Databases are often the largest line item in cloud bills — and the hardest to right-size. This guide covers how to estimate, monitor, and optimize database size for both PostgreSQL and MongoDB, with practical FinOps strategies.
Why Database Sizing Matters
| Impact | What happens when you get it wrong |
|---|
| Cost | Oversized instances waste money; undersized ones cause outages |
| Performance | When data exceeds RAM, queries hit disk — latency jumps 100x |
| Operations | Large tables slow backups, migrations, and schema changes |
| Compliance | Retaining data beyond policy increases risk and storage costs |
PostgreSQL: Sizing & Monitoring
Table and index sizes
Key queries every DBA should know:
| What to measure | Why |
|---|
| Table size (data only) | Understand raw data volume per entity |
| Table total size (data + indexes + TOAST) | Actual disk footprint |
| Index size | Indexes can exceed table size — a sign of over-indexing |
| Bloat (dead tuples) | MVCC overhead — wasted space from updates/deletes |
| Row count | Operational planning, partition decisions |
Typical size reference points
| Table rows | Approximate raw size (100-byte rows) | With indexes (3 B-tree) | Notes |
|---|
| 100 K | ~10 MB | ~40 MB | Fits entirely in RAM, no concerns |
| 1 M | ~100 MB | ~400 MB | Still comfortable in most setups |
| 10 M | ~1 GB | ~4 GB | Monitor query plans, consider partial indexes |
| 100 M | ~10 GB | ~40 GB | Partitioning recommended, VACUUM tuning needed |
| 1 B | ~100 GB | ~400 GB | Requires partitioning, careful index strategy, dedicated hardware |
Column type storage costs
| Type | Size per value | Notes |
|---|
BOOLEAN | 1 byte | |
SMALLINT | 2 bytes | Use instead of INT when values < 32K |
INTEGER | 4 bytes | |
BIGINT | 8 bytes | Don't default to BIGINT if INT suffices |
REAL | 4 bytes | |
DOUBLE PRECISION | 8 bytes | |
NUMERIC(p,s) | Variable (5–20+ bytes) | Expensive — use only when exact precision required |
TEXT / VARCHAR | 1 byte + string length | + 4-byte overhead for strings > 126 bytes |
UUID | 16 bytes | Larger than INT (4B) — consider for distributed systems only |
TIMESTAMPTZ | 8 bytes | |
JSONB | Variable | Convenient but expensive — denormalize hot paths to columns |
ARRAY | Variable | Often better as a separate table for large/queried arrays |
PostgreSQL bloat and MVCC overhead
PostgreSQL's MVCC creates dead tuples on every UPDATE and DELETE. Without proper VACUUM, tables can bloat to 2–5x their logical size.

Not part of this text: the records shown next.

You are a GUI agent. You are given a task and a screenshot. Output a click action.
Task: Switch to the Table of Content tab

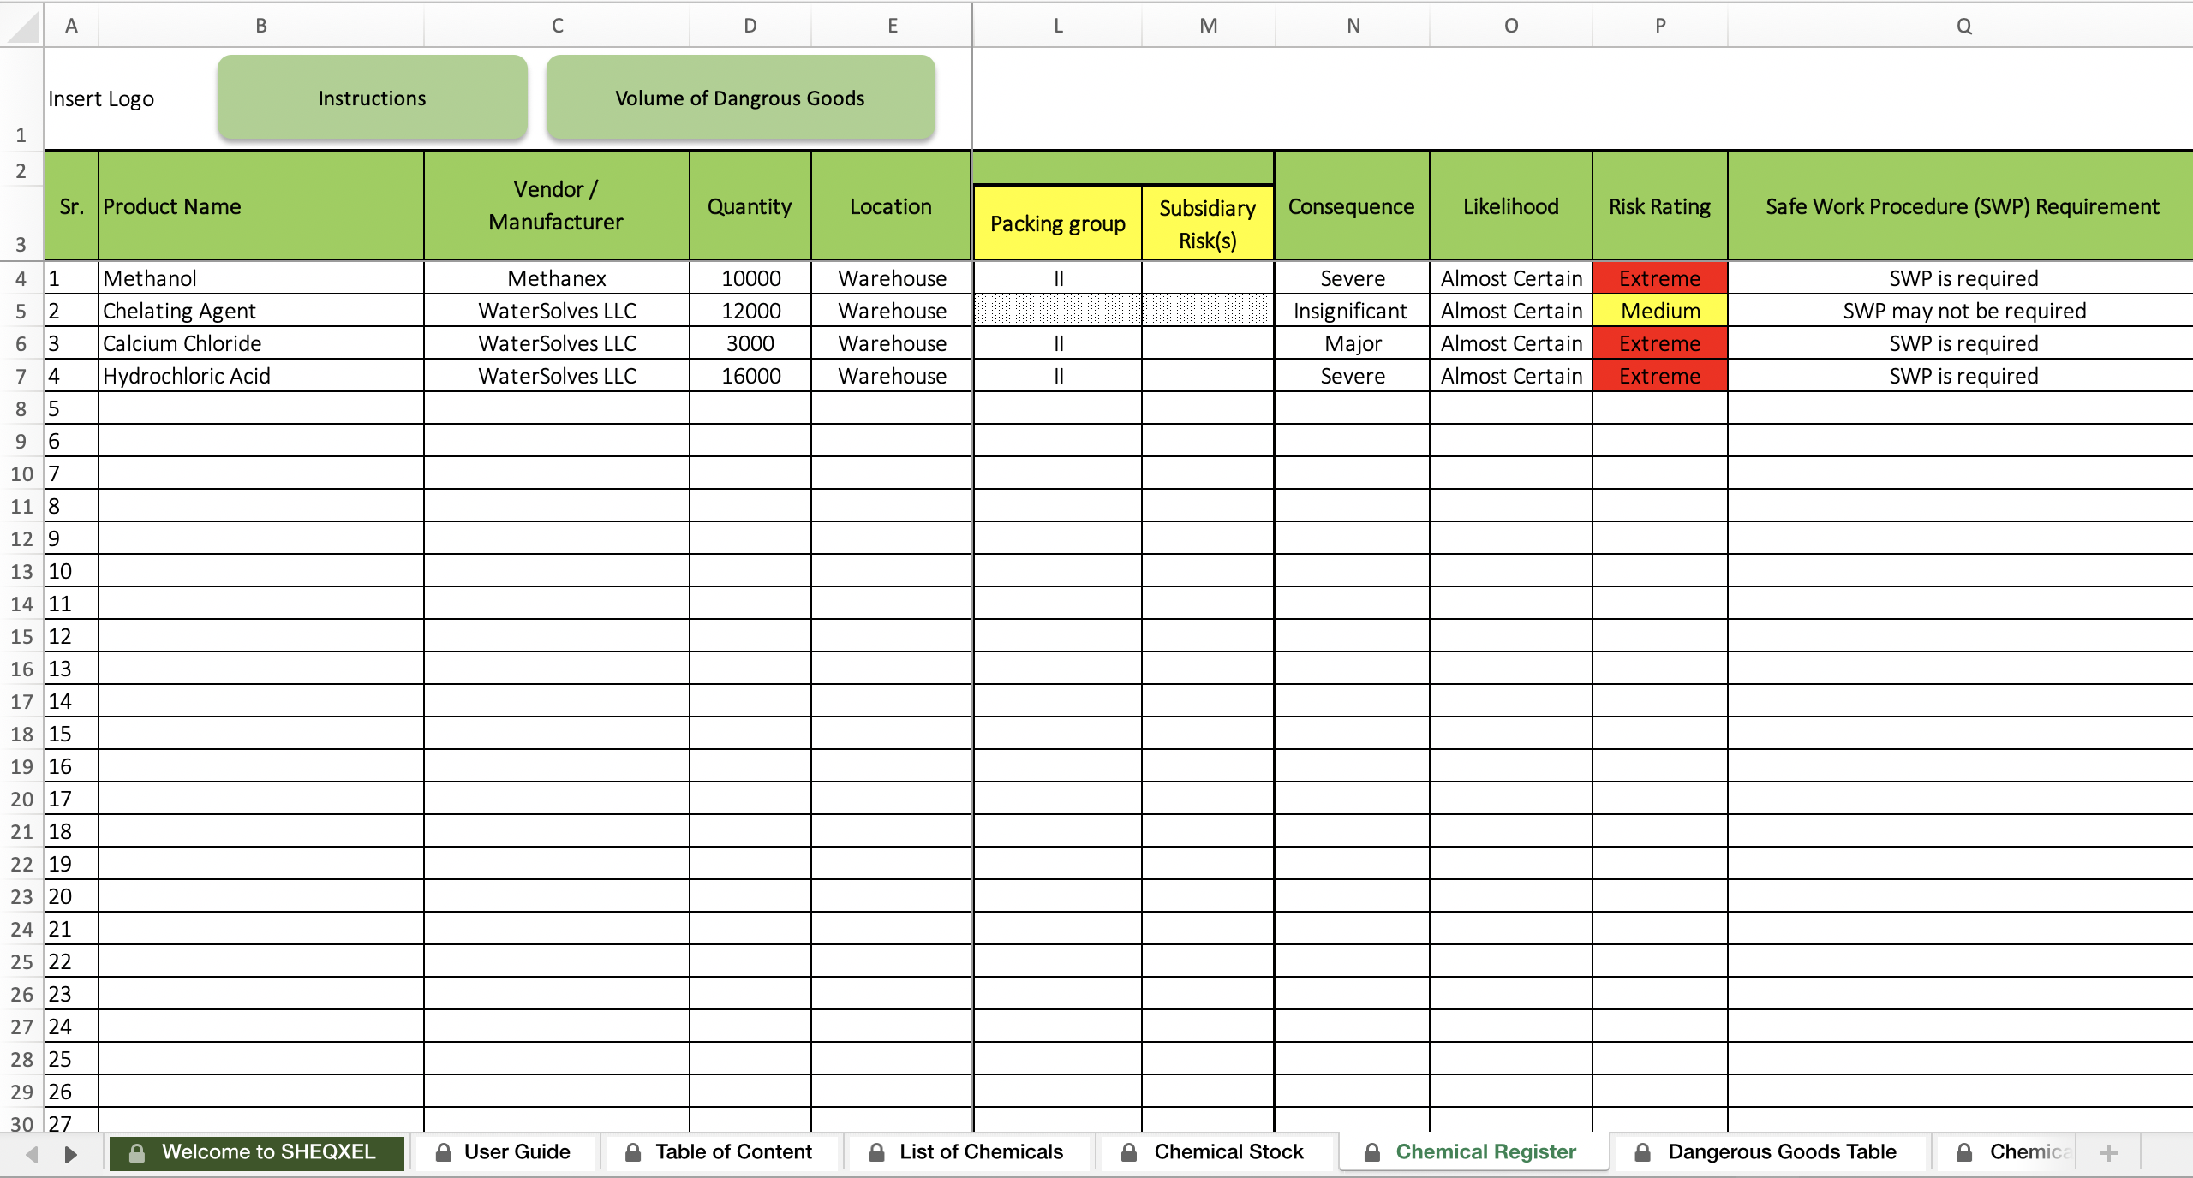732,1152
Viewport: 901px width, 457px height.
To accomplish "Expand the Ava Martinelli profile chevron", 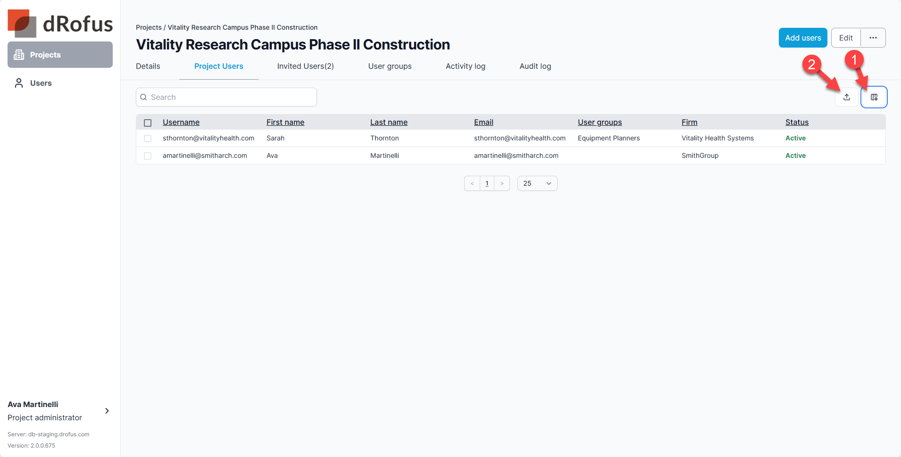I will point(107,411).
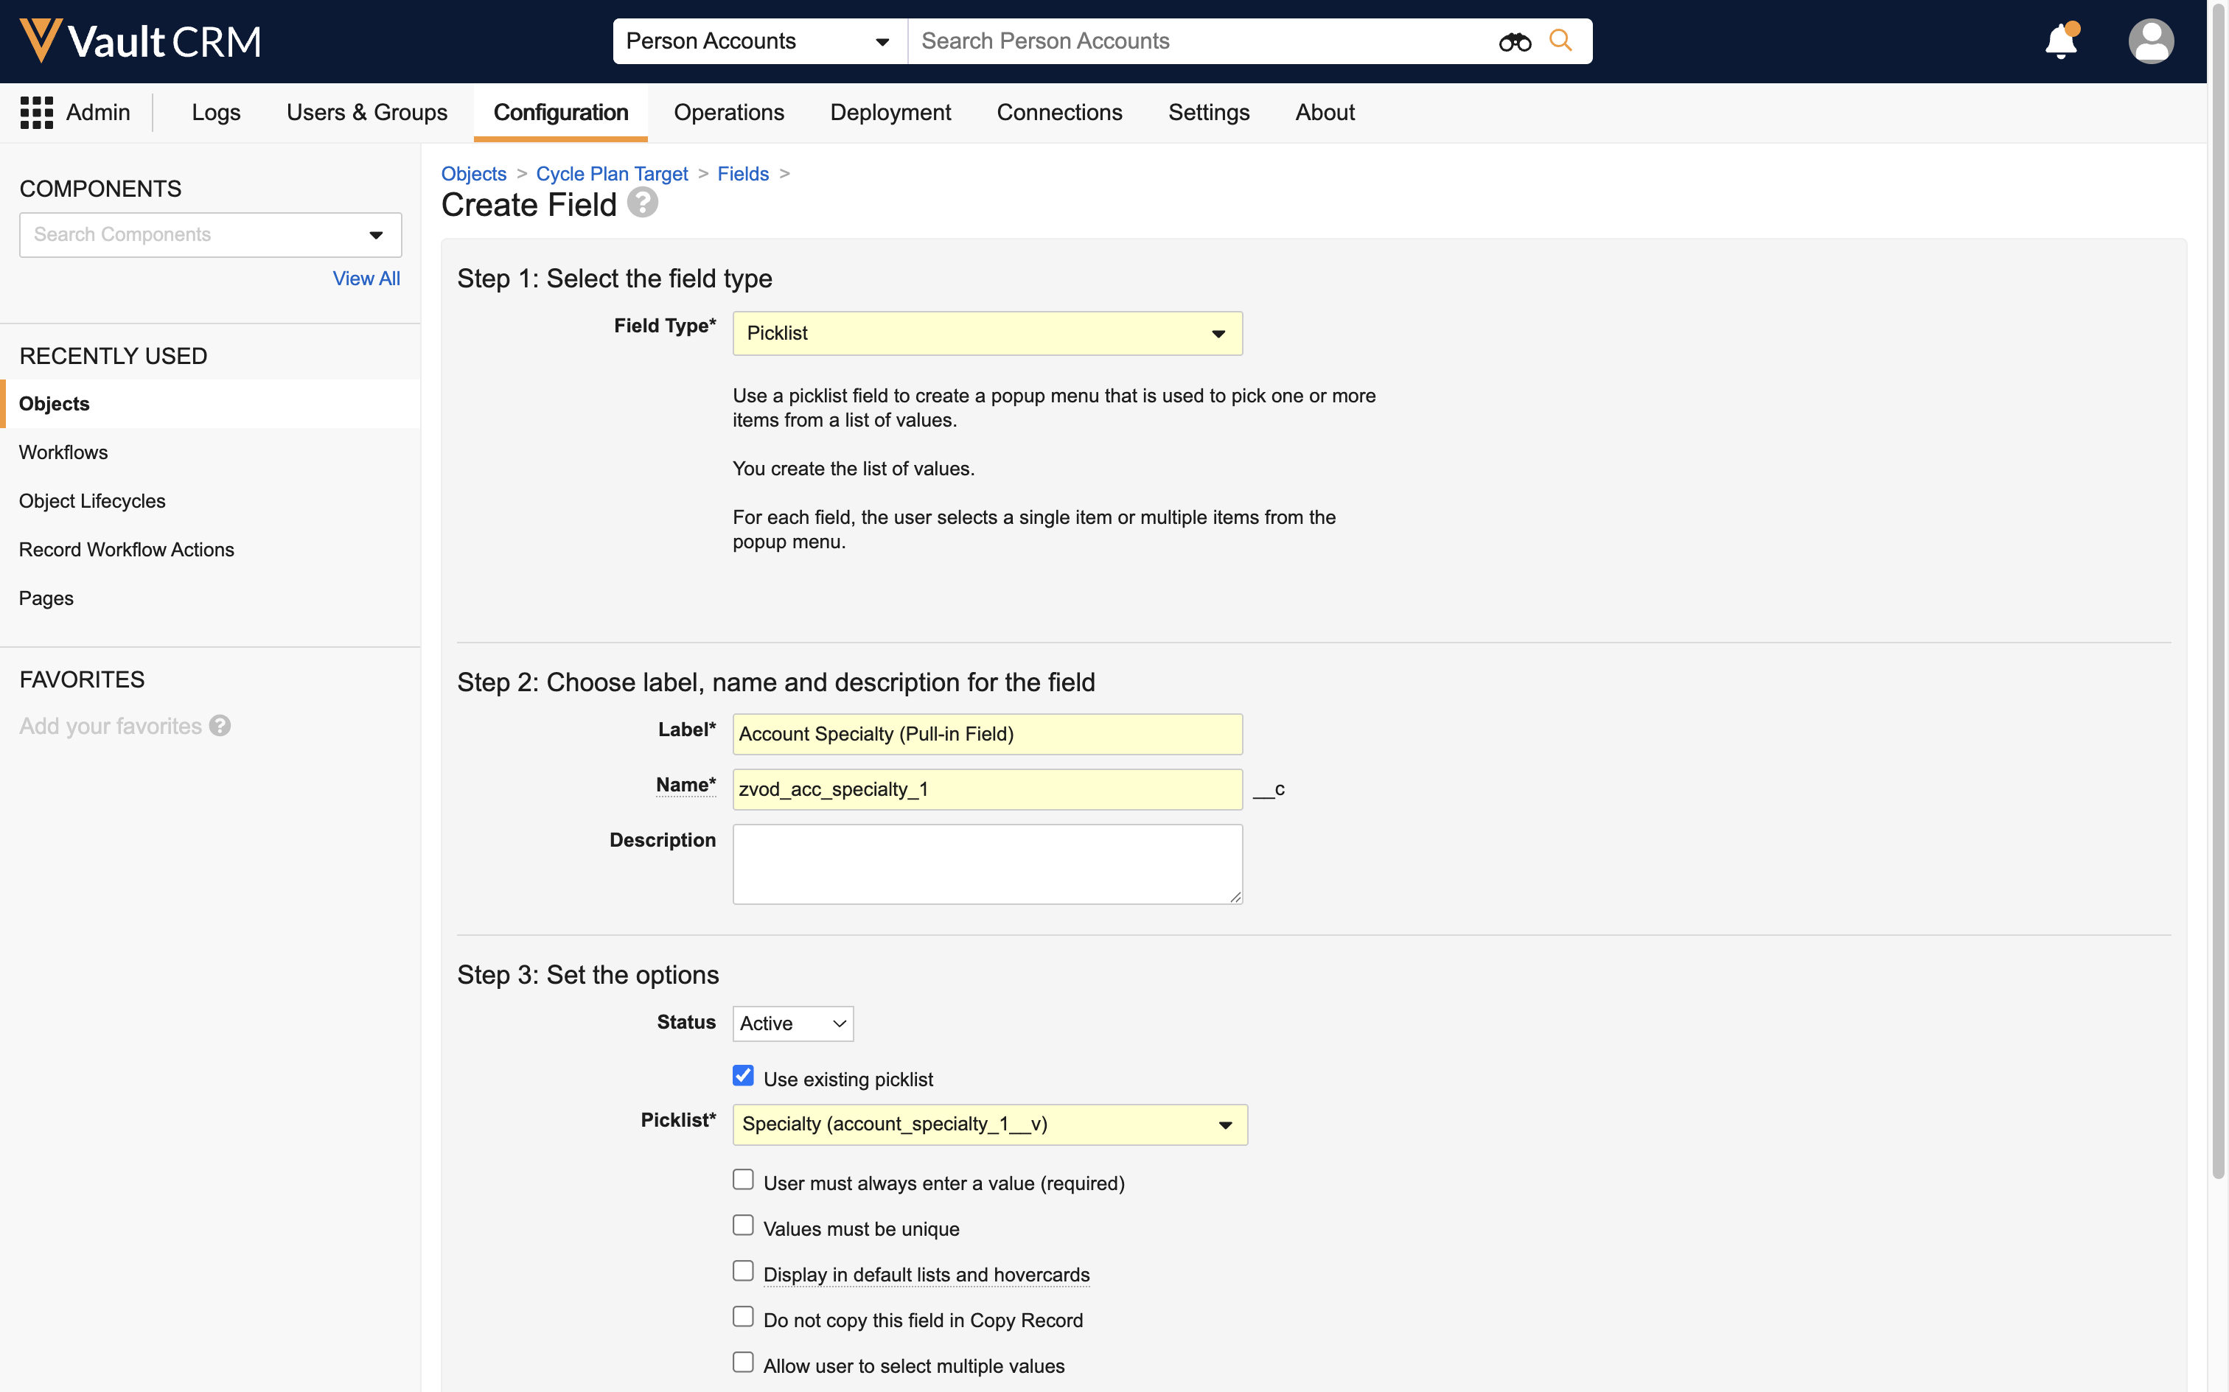
Task: Click the View All components link
Action: (x=366, y=278)
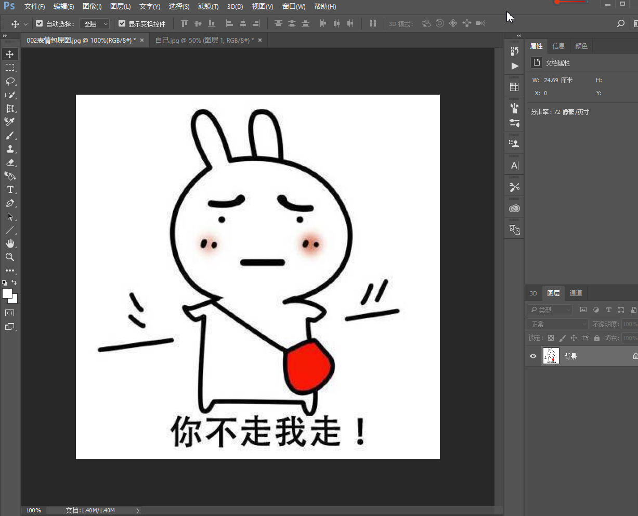Open the Actions panel play icon
The height and width of the screenshot is (516, 638).
point(514,66)
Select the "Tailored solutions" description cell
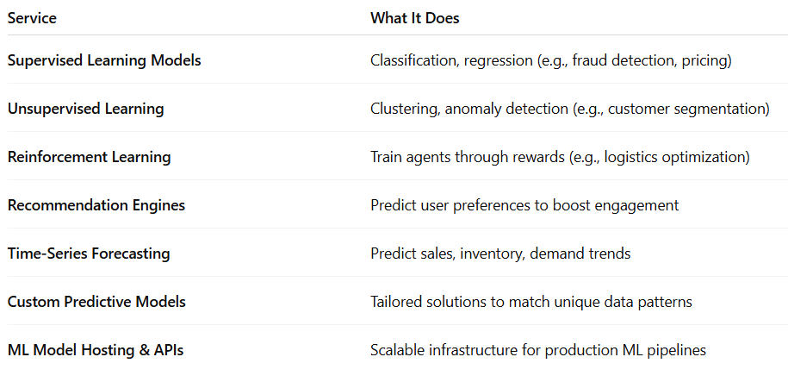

Real-world example: A 10 GB table with heavy updates can grow to 30–50 GB if autovacuum is misconfigured. This directly impacts:
- Storage costs (3–5x)
- Backup size and duration
- Query performance (scanning dead tuples)
- Replication lag (more WAL to ship)
PostgreSQL FinOps levers
| Lever | Impact | Effort |
|---|
| Right-size instance | 20–40 % cost reduction typical | Low — monitor CPU/RAM usage, downsize |
| Tune autovacuum | Reduce bloat 2–5x | Medium — adjust per-table settings |
| Use appropriate column types | 10–30 % storage reduction | Medium — audit schema types |
| Partial indexes | 50–90 % smaller indexes | Medium — identify query patterns |
| Partition and drop old data | Up to 80 % storage savings | High — requires schema changes |
| TOAST compression | 50–75 % for large text/JSON | Low — enabled by default, tune threshold |
| Move to ARM instances (Graviton) | 20 % cost savings on AWS | Low — same PostgreSQL, cheaper compute |
| Reserved instances / committed use | 30–60 % vs on-demand | Low — financial commitment |
| Read replicas | Offload reads, smaller primary | Medium — application routing needed |
| Connection pooling (PgBouncer) | Smaller instance sufficient | Medium — deploy and configure pooler |
MongoDB: Sizing & Monitoring
Document and collection sizes
| What to measure | Why |
|---|
| Collection data size | Raw document bytes |
| Collection storage size | On-disk with WiredTiger compression (~60–70 % of data size) |
| Index sizes | Each index costs RAM — must fit in memory for performance |
| Average document size | Detect document growth over time |
| Document count | Operational planning, sharding decisions |
Typical size reference points
| Documents | Avg doc size 1 KB | With 3 indexes | Notes |
|---|
| 100 K | ~100 MB (raw) / ~35 MB (compressed) | ~50 MB indexes | Fits in RAM |
| 1 M | ~1 GB / ~350 MB | ~500 MB | Comfortable |
| 10 M | ~10 GB / ~3.5 GB | ~5 GB | Monitor index memory, working set |
| 100 M | ~100 GB / ~35 GB | ~50 GB | Consider sharding |
| 1 B | ~1 TB / ~350 GB | ~500 GB | Sharding required, multi-node cluster |
MongoDB storage specifics
WiredTiger compression: MongoDB's default storage engine compresses data (snappy) and indexes (prefix compression). Typical compression ratios:
| Data type | Compression ratio |
|---|
| JSON-heavy documents | 3:1 to 5:1 |
| Binary data (images, files) | 1.1:1 to 1.5:1 |
| Highly repetitive data | 5:1 to 10:1 |
| Mixed workloads | 2:1 to 4:1 |
Document size limit: 16 MB per document. If you're near this limit, your schema needs rethinking — use references instead of embedding.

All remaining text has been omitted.